How "fan_in" and "fan_out" work in "torch.nn.init"?

Hello everyone

I am trying to initialize the layers of my network using kaiming_normal_ initializer. This method has an argument called mode with fan_in and fan_out options.

I read the docs and found out it depends on the number of filters or channels. For example, I have a Conv2d layer with size of [64, 3, 4, 4]. When I calculate the values, I get fan_in=48 and fan_out=1024 which is a huge difference and result in std = gain/math.sqrt(fan) is like this:

fan_in enabled: std=0.2
fan_out enabled: std=0.04

And std is passed to tensor.normal_ method.

The question is I did not find any specific explanation about which mode should be chose in the paper I am trying to implement or other resources.

Best regards

1 Like

As far as I know, kaiming_normal_ or he_normal is generally initialized using fan_in.

There are two parts:

  • As Avinash points out, the default mode 'fan_in' is probably a good choice.
  • For some intuition of why this is: Each output is a weighted sum of fan_in inputs.
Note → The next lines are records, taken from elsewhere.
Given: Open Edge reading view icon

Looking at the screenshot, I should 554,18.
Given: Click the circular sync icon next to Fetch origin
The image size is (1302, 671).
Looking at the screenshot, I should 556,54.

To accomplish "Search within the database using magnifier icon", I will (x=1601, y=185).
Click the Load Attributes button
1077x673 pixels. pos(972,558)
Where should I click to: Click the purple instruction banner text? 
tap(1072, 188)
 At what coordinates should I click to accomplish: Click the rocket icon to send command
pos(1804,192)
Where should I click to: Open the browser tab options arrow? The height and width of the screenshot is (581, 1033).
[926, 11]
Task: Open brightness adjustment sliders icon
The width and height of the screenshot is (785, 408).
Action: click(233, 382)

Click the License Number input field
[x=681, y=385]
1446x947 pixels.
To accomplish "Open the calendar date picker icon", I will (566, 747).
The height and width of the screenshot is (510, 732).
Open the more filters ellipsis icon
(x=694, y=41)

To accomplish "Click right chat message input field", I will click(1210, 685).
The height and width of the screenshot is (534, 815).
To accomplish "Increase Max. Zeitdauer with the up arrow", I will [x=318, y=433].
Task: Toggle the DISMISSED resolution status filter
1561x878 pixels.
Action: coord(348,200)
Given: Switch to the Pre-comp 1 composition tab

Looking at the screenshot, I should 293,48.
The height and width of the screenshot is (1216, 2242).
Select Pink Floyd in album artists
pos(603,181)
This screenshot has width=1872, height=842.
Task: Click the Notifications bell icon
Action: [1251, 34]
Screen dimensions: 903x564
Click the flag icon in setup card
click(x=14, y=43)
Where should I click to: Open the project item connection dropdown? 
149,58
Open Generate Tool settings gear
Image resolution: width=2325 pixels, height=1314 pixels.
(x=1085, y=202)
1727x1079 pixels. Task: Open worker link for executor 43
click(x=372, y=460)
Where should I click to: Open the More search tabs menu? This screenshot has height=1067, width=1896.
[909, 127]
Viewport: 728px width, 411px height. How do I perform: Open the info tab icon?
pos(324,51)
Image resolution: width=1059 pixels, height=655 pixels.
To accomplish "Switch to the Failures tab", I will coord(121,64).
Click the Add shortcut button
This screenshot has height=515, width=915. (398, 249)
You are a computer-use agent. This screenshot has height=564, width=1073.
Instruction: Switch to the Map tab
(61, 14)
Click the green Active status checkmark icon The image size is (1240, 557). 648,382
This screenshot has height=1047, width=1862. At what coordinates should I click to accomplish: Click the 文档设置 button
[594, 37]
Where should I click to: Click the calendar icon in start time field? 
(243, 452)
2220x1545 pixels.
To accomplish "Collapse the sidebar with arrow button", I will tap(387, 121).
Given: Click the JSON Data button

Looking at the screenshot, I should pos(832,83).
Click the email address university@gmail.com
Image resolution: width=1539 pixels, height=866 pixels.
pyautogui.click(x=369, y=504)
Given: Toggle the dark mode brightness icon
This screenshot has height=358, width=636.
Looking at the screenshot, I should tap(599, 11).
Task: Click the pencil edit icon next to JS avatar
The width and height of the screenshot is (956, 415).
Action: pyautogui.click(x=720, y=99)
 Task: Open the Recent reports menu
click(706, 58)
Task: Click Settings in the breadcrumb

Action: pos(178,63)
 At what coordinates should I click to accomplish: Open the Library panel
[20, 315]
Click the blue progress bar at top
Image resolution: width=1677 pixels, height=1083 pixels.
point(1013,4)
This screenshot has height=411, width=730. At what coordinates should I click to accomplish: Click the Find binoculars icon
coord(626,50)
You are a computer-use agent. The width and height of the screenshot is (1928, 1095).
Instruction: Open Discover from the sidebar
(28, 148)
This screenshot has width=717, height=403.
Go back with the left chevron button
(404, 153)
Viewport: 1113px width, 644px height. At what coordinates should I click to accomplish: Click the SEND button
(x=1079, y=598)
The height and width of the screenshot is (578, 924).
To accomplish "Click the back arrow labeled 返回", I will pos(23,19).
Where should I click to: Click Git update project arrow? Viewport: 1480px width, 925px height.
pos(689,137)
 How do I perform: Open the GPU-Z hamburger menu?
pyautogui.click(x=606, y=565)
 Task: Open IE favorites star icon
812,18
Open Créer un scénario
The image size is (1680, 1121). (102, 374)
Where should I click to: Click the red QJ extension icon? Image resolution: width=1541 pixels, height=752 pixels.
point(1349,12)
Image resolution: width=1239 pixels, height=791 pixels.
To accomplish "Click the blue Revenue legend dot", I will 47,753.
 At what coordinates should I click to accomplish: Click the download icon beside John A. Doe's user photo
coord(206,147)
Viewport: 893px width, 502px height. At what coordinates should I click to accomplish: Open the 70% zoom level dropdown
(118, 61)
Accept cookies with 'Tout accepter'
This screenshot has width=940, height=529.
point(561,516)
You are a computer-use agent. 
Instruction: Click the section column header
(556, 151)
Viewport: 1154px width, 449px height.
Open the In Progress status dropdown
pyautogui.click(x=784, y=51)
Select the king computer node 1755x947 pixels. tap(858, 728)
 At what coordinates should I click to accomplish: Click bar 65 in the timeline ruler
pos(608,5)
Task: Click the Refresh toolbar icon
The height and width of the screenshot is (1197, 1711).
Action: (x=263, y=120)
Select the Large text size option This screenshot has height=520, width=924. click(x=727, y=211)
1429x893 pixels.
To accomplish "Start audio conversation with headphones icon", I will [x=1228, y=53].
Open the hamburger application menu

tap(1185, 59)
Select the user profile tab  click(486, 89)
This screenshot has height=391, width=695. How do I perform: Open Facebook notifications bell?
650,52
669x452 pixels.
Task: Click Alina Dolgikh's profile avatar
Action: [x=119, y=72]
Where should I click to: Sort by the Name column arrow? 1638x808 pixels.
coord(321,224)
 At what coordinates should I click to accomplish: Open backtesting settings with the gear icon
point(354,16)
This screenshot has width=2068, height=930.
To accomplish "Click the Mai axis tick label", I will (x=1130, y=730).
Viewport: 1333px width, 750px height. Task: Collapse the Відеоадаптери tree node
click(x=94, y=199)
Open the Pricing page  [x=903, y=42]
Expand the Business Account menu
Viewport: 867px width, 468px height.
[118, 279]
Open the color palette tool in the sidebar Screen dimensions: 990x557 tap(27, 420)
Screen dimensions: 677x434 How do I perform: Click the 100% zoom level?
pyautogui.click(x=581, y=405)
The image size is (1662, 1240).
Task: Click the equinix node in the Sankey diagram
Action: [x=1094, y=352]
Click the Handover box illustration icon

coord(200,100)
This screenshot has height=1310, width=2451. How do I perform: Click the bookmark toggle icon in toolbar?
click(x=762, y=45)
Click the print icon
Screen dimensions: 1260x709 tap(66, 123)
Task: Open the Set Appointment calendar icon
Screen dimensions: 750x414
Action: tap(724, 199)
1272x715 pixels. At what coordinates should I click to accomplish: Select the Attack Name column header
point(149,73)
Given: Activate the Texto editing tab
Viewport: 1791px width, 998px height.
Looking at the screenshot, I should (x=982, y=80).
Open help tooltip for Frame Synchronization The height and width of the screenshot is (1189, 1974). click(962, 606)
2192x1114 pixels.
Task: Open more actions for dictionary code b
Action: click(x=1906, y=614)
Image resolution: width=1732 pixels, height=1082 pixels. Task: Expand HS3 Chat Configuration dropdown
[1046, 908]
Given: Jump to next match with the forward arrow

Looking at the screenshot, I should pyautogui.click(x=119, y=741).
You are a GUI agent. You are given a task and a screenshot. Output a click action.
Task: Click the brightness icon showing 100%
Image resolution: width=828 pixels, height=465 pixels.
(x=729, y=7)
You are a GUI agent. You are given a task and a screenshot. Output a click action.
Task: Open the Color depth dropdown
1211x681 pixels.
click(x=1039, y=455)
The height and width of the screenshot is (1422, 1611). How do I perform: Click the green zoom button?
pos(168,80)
For linear, this is one row of the matrix multiplication, for convolutions it is number of in-channels * kernel size.

When @ptrblck and I implemented StyleGAN for PyTorch (but I don’t think the StyleGAN authors necessarily invented it), I’ve come across the idea of not having the multiplier used during init, but applying them to the weight before using it. This has the effect of using the scaling for both initial values and gradient updates. (Even if it is not that efficient without a hand-made convolution kernel.)

Best regards



Why dose resnet in torchvision apply kaiming_normal_ with mode ‘fan_out’? Is there a specific reason to do so?